BRIEF:
Continue the code review discussion about renaming variables in the trailer-parsing code, starting after its final sentence.

[BEGIN EXTRACT PROVIDED]

I think the root cause of my confusion with this codebase is due to the
variables being named as if the things they refer to exist, but without
any guarantees that they indeed exist. This applies to "patch_start"
(the patch part might not be present in the input),
"trailer_{start,end}" (trailers block might not exist (yet)). IOW these
variables are named as if the intent is to always add new trailers into
the input, which may not be the case (we have "--parse", after all).

Looking again at patch 4, I'm now leaning toward dropping it. Other
than the reasons you cited, we also add a new struct field which by
itself does not add new information (the information can already be
deduced from the other fields). In the near future I want to simplify
the data structures as much as possible, and adding a new field seems to
go against this desire of mine.

>> Combine the logic in (1) and (2) together into find_patch_start() by
>> renaming it to find_end_of_log_message(). The end of the log message is
>> the starting point which find_trailer_start() needs to start searching
>> backward to parse individual trailers (if any).
>
> Having said that, if patch_start is too confusing for whatever reason,
> this refactoring makes sense. (Avoid the confusing name by avoiding
> needing to name it in the first place.)

I think the existing code is confusing, and would prefer to keep this
patch.

>> -static size_t find_patch_start(const char *str)
>> +static size_t find_end_of_log_message(const char *input, int no_divider)

[END EXTRACT PROVIDED]
[BEGIN DATA SHOWN]

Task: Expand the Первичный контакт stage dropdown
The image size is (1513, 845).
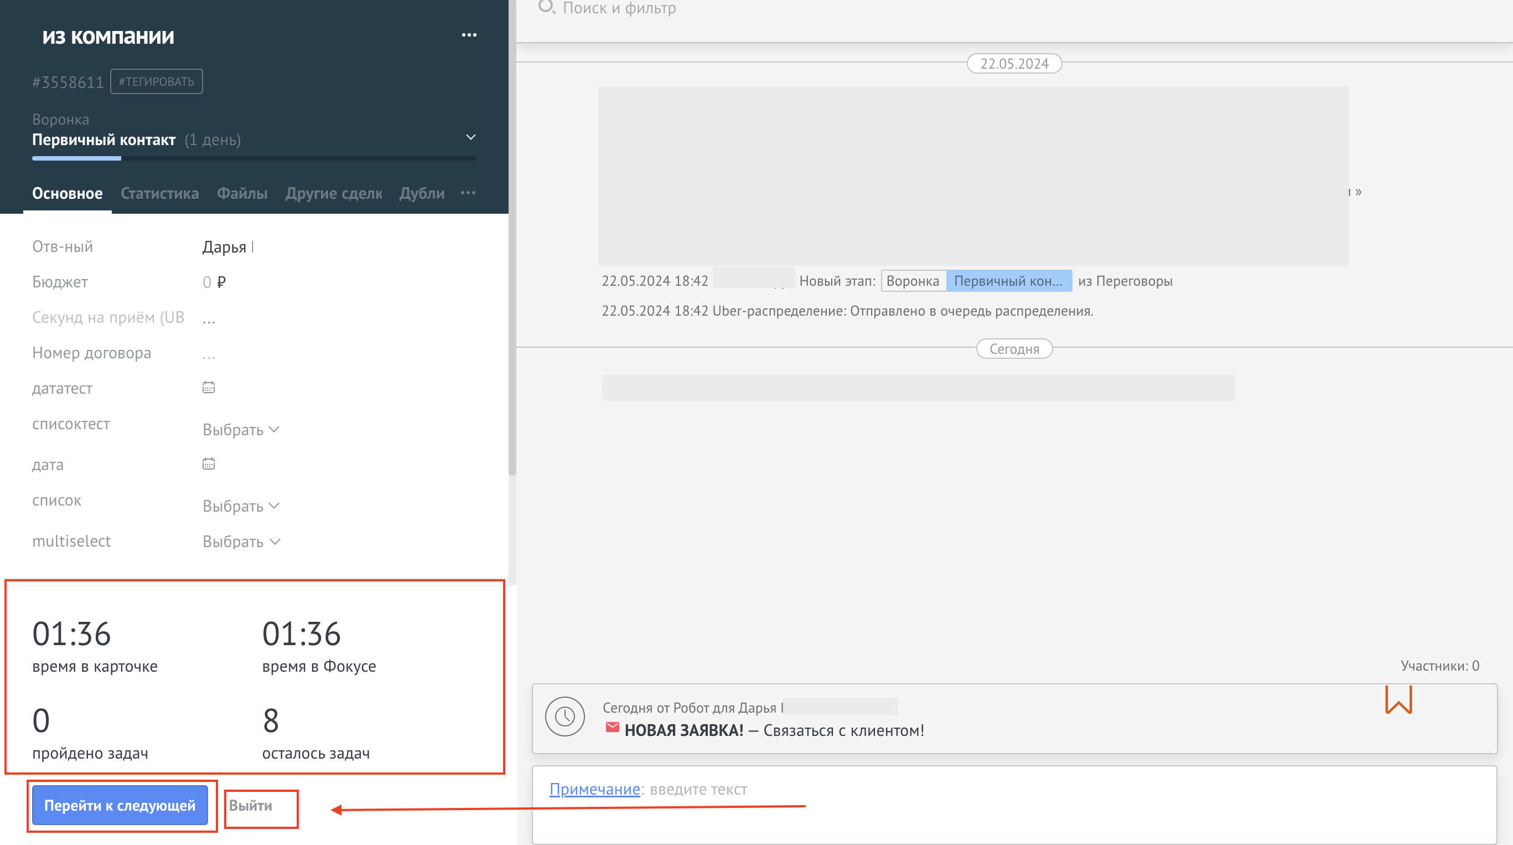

[END DATA SHOWN]

ANSWER TO THIS EXERCISE:
>>  {
>> +	size_t end;
>> +
>>  	const char *s;
>>  
>> -	for (s = str; *s; s = next_line(s)) {
>> +	/* Assume the naive end of the input is already what we want. */
>> +	end = strlen(input);
>> +
>> +	/* Optionally skip over any patch part ("---" line and below). */
>> +	for (s = input; *s; s = next_line(s)) {
>>  		const char *v;
>>  
>> -		if (skip_prefix(s, "---", &v) && isspace(*v))
>> -			return s - str;
>> +		if (!no_divider && skip_prefix(s, "---", &v) && isspace(*v)) {
>> +			end = s - input;
>> +			break;
>> +		}
>>  	}
>>  
>> -	return s - str;
>> +	/* Skip over other ignorable bits. */
>> +	return end - ignored_log_message_bytes(input, end);
>>  }
>
> This sometimes redundantly calls strlen and sometimes redundantly loops.
> I think it's better to do as the code currently does - so, have a big
> if/else at the beginning of this function that checks no_divider.

Will update, thanks.
Junio C Hamano Oct. 20, 2023, 12:36 a.m. UTC | #3
Linus Arver <linusa@google.com> writes:

> Hi Jonathan, it's been a while because I was on vacation. I've forgotten
> about most of the intricacies of this patch (I think this was a good
> thing, read on below).

Welcome back ;-).

> Will update, thanks.

Thanks.
diff mbox series

Patch

diff --git a/trailer.c b/trailer.c
index 3c54b38a85a..96cb285a4ea 100644
--- a/trailer.c
+++ b/trailer.c
@@ -809,21 +809,47 @@  static ssize_t last_line(const char *buf, size_t len)
 }
 
 /*
- * Return the position of the start of the patch or the length of str if there
- * is no patch in the message.
+ * Find the end of the log message as an offset from the start of the input
+ * (where callers of this function are interested in looking for a trailers
+ * block in the same input). We have to consider two categories of content that
+ * can come at the end of the input which we want to ignore (because they don't
+ * belong in the log message):
+ *
+ * (1) the "patch part" which begins with a "---" divider and has patch
+ * information (like the output of git-format-patch), and
+ *
+ * (2) any trailing comment lines, blank lines like in the output of "git
+ * commit -v", or stuff below the "cut" (scissor) line.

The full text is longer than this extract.